Posted on: 16 August 2017

People who are planning to buy an older home may be unsure whether the electrical system of that home meets the current electrical code requirements or whether it is outdated. This article discusses three simple ways that you can use to find out whether the electrical system is up to date without involving an expert.

The Grounding Conductor

Modern homes have a grounding conductor to protect the home and its occupants from electrical hazards such as shocks, which can result from a fault within an electrical system. This protective measure did not exist several decades ago. How can you be certain that the home you wish to buy has this feature? Check the wall sockets/receptacles. Wall outlets that have three prongs normally have a ground connection. Two-prong power outlets lack a ground conductor. You can go ahead and open one of the outlets in order to confirm that three wires are connected inside that receptacle.

Circuit Breakers

Outdated electrical systems rely on fuses to cut the power supply in case an anomaly such as an overload occurs. Modern homes have circuit breakers to perform that role. Fuses have several shortcomings that led to their abandonment in newer systems.
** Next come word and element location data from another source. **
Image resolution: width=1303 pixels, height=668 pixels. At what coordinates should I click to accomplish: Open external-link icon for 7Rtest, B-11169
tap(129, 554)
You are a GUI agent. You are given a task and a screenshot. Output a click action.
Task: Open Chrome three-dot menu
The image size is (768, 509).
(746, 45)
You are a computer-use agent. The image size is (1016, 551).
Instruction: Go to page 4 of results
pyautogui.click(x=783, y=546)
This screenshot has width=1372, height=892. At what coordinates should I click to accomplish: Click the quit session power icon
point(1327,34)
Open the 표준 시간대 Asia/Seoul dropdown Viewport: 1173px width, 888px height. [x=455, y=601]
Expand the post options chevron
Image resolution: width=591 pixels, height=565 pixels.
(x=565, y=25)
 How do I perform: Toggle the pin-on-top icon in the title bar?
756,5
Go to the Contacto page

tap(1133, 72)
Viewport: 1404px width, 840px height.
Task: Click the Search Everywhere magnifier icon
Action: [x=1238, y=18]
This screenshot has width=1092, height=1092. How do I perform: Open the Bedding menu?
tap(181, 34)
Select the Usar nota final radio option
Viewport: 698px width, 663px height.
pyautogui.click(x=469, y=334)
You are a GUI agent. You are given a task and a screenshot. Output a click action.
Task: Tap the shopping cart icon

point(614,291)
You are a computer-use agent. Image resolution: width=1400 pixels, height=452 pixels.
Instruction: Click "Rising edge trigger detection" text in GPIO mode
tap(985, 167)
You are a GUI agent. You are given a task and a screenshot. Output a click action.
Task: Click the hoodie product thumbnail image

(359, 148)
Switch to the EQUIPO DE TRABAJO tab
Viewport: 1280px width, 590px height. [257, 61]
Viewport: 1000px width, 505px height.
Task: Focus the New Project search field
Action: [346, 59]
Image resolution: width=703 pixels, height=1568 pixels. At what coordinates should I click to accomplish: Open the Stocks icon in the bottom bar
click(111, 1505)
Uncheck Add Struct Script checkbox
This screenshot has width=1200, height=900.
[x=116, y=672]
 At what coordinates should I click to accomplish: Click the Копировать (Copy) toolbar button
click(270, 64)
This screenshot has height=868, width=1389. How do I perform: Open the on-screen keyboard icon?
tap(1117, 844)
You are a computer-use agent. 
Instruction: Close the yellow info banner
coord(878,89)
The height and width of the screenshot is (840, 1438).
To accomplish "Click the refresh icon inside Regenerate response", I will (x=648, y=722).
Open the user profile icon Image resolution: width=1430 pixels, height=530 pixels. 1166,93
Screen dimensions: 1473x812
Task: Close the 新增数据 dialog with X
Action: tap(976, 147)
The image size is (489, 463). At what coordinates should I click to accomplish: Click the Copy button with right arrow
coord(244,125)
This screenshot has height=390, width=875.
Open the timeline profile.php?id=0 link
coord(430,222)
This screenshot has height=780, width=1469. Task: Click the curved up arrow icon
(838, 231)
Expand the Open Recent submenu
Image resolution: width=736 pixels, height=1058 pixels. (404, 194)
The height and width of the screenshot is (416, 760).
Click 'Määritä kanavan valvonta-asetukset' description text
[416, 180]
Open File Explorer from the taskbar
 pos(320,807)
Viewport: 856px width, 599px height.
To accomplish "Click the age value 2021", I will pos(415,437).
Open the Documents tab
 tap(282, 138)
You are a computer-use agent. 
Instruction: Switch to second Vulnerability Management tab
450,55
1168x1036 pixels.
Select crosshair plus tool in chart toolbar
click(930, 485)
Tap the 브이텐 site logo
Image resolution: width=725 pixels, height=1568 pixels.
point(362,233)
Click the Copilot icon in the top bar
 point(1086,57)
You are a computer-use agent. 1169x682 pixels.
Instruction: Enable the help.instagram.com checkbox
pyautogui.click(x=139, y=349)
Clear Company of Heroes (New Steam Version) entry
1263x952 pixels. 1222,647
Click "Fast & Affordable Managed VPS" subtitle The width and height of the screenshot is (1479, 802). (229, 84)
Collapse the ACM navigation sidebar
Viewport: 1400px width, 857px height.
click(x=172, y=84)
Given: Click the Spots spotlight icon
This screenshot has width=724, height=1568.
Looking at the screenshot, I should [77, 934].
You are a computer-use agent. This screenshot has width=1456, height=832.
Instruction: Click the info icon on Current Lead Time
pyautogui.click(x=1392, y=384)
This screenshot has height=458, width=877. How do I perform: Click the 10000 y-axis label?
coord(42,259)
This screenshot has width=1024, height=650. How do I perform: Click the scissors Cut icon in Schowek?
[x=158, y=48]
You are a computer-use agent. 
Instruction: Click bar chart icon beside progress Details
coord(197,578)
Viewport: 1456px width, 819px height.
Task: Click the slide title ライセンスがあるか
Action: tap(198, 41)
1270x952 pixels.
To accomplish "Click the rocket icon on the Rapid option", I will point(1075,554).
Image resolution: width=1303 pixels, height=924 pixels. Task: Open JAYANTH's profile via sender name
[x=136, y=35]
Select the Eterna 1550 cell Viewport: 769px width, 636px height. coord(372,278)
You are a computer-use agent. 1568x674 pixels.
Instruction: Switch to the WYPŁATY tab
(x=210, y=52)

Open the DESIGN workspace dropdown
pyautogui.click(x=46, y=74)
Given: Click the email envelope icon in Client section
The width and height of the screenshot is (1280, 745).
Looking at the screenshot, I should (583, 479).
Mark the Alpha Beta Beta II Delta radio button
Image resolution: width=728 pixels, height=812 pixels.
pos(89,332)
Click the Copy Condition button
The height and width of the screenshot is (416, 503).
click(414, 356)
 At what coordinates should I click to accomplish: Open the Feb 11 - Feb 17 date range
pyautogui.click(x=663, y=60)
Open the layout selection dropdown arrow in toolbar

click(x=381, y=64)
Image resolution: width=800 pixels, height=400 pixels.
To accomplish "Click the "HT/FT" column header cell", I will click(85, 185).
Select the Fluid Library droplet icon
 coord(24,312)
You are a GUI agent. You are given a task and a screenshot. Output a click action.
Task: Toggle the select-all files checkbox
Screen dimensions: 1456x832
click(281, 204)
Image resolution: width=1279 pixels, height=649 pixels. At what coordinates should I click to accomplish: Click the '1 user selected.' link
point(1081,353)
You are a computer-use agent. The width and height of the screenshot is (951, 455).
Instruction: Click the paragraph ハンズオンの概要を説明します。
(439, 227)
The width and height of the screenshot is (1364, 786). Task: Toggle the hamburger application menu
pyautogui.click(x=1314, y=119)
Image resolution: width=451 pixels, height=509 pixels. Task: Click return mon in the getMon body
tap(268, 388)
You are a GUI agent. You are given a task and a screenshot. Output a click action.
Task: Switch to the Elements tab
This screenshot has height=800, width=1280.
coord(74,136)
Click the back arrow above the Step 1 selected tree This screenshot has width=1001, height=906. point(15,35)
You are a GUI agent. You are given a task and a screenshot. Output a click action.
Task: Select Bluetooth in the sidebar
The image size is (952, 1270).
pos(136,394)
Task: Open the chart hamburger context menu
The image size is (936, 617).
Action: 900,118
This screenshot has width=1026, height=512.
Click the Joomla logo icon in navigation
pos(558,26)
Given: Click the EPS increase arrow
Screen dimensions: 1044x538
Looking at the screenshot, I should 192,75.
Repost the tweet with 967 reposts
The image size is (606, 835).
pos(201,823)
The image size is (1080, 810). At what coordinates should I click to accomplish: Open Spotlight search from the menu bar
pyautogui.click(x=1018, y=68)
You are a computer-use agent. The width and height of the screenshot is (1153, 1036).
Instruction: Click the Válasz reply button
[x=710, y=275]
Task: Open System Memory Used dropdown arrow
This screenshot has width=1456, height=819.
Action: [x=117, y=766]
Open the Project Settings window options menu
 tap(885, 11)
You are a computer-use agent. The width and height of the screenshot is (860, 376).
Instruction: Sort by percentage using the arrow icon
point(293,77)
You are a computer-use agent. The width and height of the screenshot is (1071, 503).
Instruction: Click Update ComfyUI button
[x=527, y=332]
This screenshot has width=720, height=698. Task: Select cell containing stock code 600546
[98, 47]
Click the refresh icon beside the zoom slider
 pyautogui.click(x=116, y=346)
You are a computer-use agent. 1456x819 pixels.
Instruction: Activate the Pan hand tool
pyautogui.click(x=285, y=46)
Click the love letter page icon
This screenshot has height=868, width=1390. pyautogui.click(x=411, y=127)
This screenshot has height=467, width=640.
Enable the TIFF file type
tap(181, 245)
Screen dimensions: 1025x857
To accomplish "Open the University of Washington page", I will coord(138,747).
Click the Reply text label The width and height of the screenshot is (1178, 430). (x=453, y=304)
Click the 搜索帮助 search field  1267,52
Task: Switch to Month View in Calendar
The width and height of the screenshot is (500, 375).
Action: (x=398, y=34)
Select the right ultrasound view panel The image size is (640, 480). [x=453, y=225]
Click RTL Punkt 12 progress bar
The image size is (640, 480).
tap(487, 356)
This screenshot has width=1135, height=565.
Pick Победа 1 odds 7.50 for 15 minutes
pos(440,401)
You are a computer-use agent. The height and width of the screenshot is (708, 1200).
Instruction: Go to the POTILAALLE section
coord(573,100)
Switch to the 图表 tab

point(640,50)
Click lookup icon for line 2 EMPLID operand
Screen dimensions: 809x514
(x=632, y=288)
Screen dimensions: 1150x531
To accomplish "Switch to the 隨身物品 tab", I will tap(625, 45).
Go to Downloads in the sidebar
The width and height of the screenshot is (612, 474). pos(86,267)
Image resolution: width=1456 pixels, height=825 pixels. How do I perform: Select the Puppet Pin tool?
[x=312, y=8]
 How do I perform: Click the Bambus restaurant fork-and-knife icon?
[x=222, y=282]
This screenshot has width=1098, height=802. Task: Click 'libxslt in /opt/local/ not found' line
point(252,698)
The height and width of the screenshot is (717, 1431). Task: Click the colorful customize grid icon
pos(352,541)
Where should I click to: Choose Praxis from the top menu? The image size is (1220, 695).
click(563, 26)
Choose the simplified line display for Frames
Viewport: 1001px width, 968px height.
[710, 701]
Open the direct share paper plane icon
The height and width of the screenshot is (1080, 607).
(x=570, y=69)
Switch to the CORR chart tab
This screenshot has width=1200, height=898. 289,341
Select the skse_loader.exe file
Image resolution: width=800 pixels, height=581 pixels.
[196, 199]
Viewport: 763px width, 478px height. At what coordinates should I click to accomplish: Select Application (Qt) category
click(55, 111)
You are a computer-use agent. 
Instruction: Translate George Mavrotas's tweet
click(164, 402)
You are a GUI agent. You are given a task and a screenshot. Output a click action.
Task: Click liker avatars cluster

First, they made system maintenance costly because one had to buy a replacement fuse each time the existing one was activated and blew. Secondly, it was very easy to replace the old fuse with another of a dissimilar capacity, since most of those fuses rated for domestic use could fit any circuit. This left the home exposed to electrical fires if bigger fuse was used to protect a circuit that could only handle a small electrical load. 

Circuit breakers are a better option because one can reset the same breaker after it has tripped. Confirm the presence of a circuit breaker by opening the electrical panel of the home. Check for screw-in glass fuses that have a visible wire inside the glass. Breakers have an off and on position to signify whether the breaker has tripped or not.

Polarised Outlets

Modern appliances and electronics are very sensitive to the power supply running through them. It is therefore important to avoid making any errors when plugging cables into an outlet. Polarised outlets make this possible. One side of the outlet has a larger opening than the other side. This configuration matches the construction of polarised plugs on appliances. Outdated systems don't have these polarised outlets.

What should you do when you see one or more indicators of outdated electrical systems in that house that you want to buy? Talk to an electrical contractor about your concerns. That expert will check for other features of non-compliant electrical systems, such as aluminium wiring, before advising you about what steps will be needed to change the wiring so that you are protected from any risk caused by an outdated electrical system.